- [Given information]
+-------+

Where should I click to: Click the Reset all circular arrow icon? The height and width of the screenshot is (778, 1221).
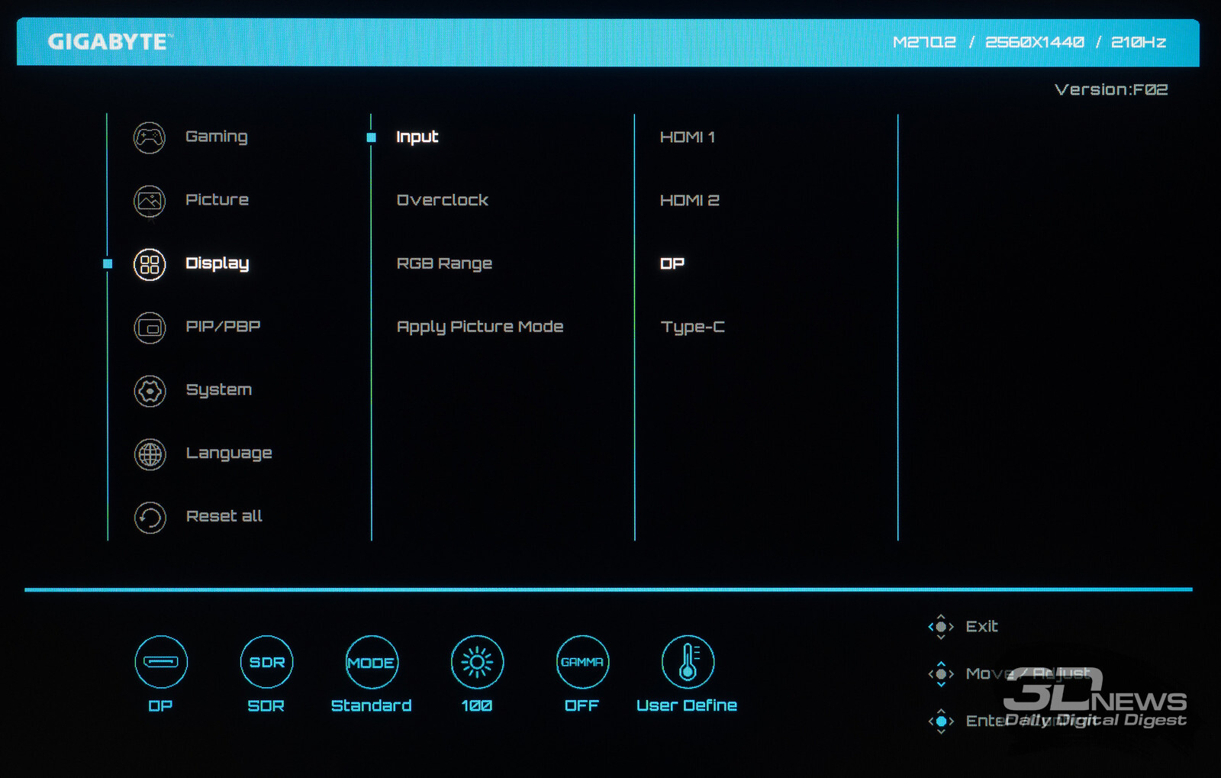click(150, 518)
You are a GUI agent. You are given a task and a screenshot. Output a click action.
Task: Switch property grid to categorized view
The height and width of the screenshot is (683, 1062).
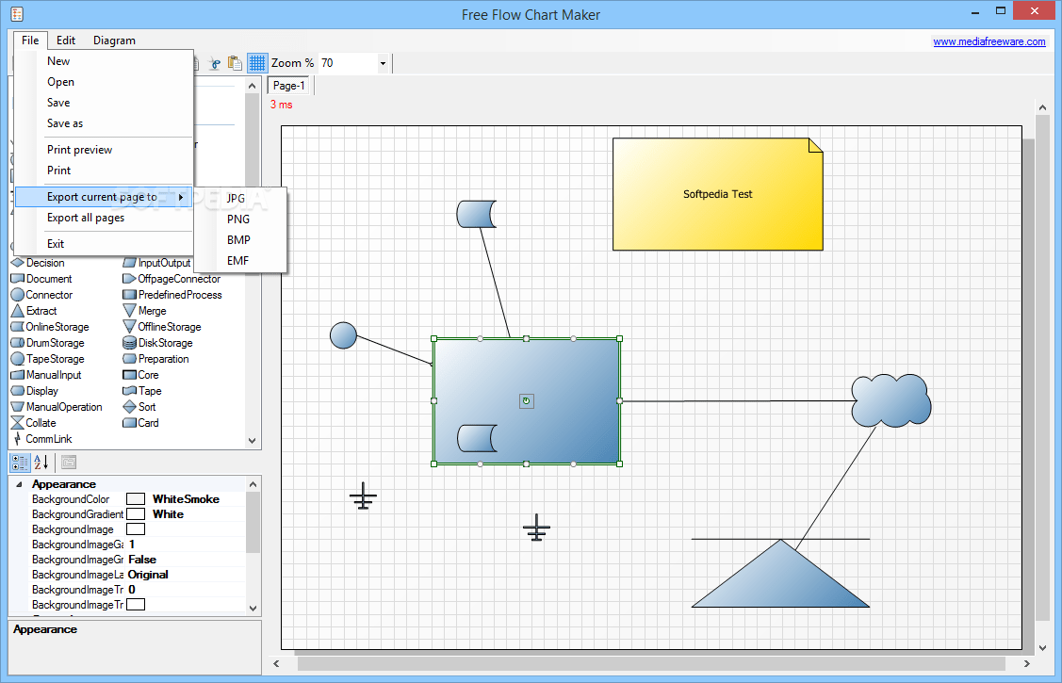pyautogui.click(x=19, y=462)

+-------+

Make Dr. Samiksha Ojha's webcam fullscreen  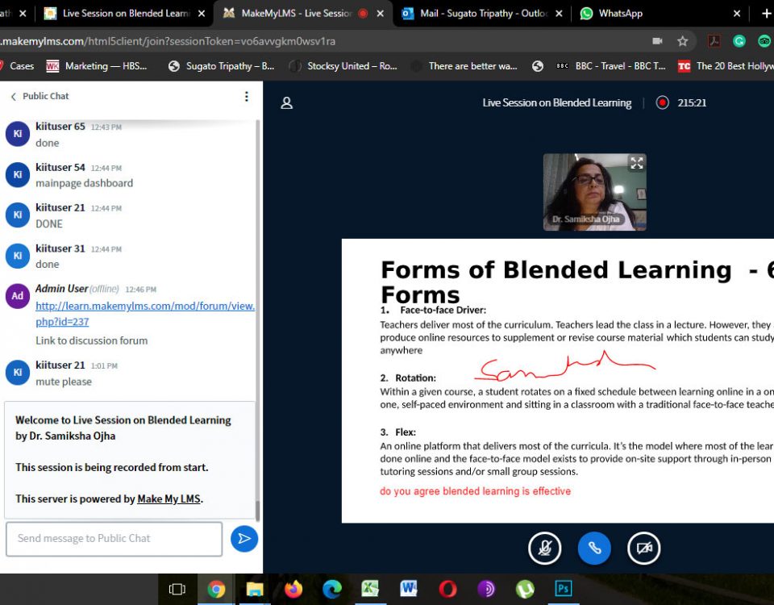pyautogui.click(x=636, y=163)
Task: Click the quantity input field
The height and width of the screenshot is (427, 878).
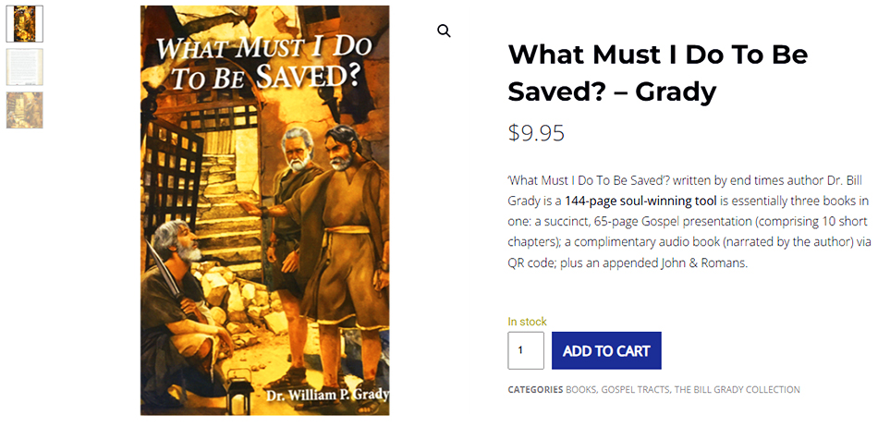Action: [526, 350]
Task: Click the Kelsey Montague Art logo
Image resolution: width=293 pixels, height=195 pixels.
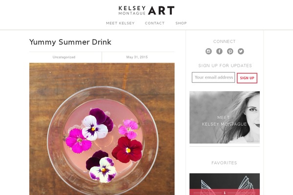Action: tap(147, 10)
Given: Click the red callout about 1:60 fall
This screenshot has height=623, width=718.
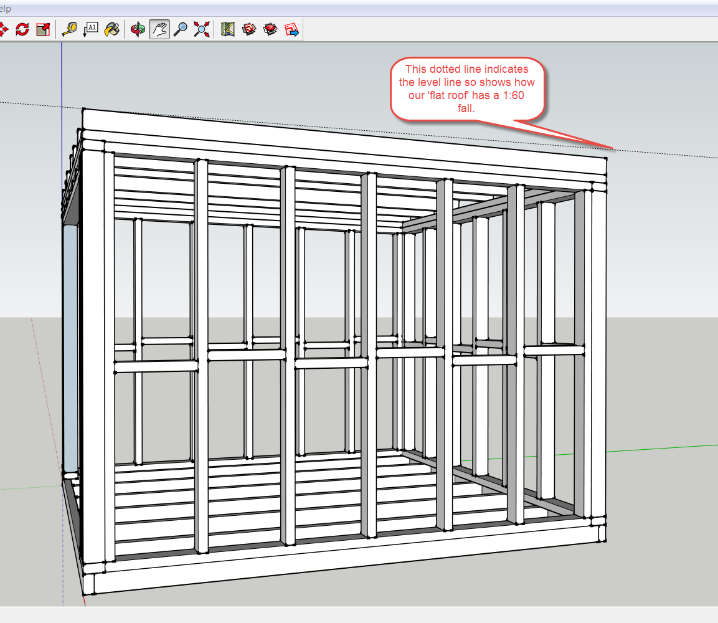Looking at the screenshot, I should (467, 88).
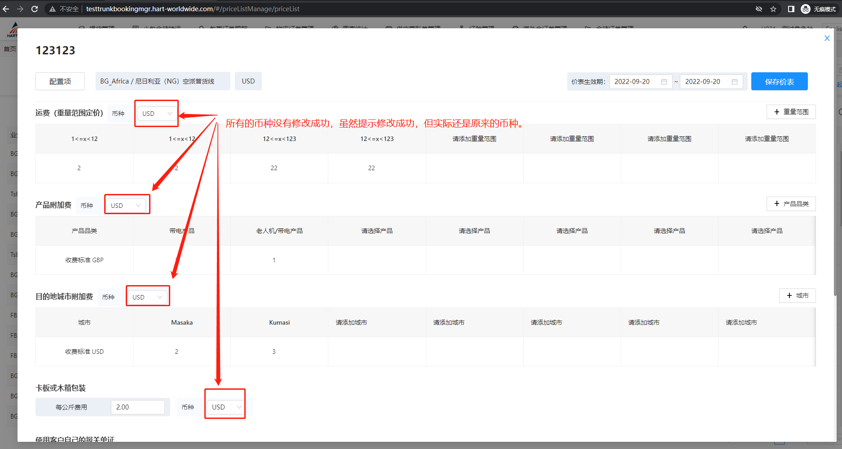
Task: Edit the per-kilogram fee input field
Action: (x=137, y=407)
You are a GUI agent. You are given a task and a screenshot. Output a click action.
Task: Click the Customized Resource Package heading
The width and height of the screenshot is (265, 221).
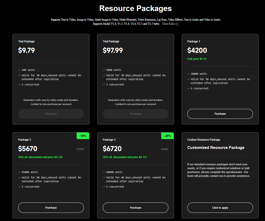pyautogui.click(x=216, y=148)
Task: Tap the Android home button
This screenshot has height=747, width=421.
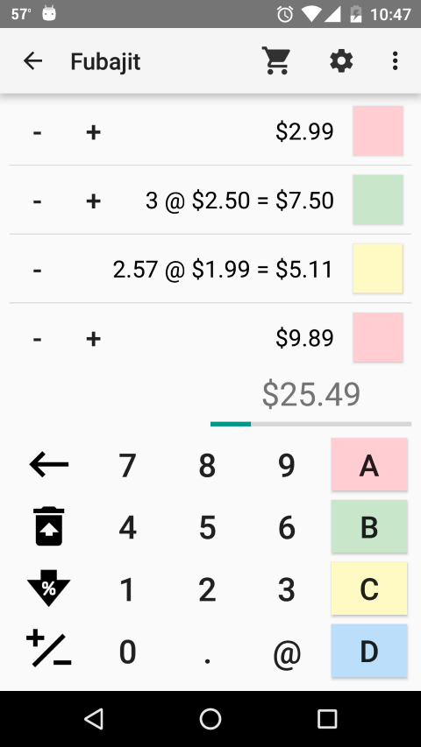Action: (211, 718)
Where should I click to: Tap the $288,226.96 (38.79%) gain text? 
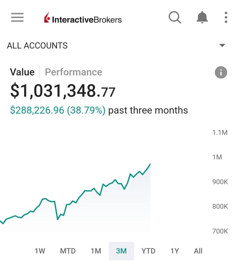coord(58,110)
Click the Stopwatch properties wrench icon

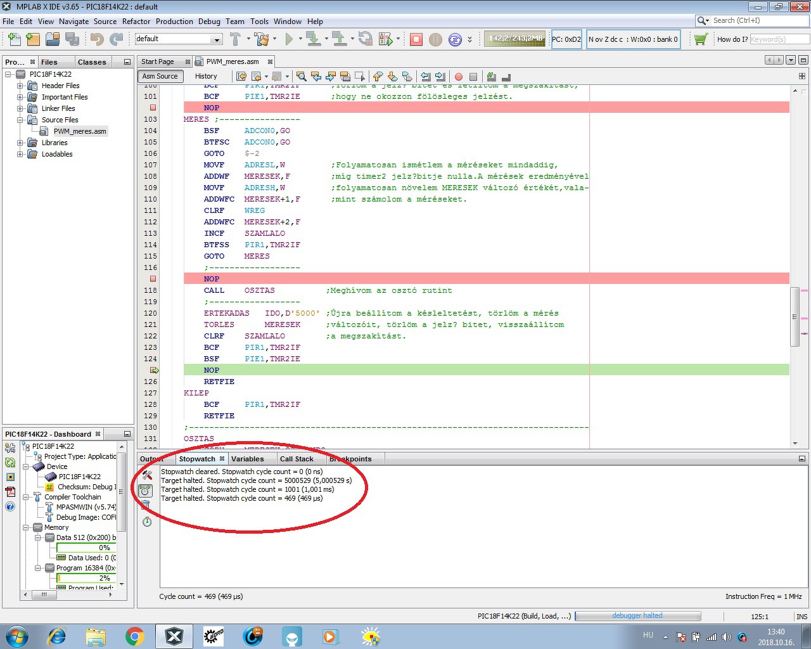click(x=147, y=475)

+-------+

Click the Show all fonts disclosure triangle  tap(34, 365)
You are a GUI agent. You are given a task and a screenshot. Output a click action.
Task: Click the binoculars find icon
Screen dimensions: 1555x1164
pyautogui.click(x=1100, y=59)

+-------+

- [Assignment] Word for word, write out the lines above running from the one with "Where should I click to: Click" up to and including the one with "Task: Switch property". Drop any picture.

- [Response to this exercise]
Where should I click to: Click the Reset all circular arrow icon? The height and width of the screenshot is (778, 1221).
click(150, 518)
You are a GUI agent. You are given a task and a screenshot. Output a click action.
Task: Switch property grid to categorized view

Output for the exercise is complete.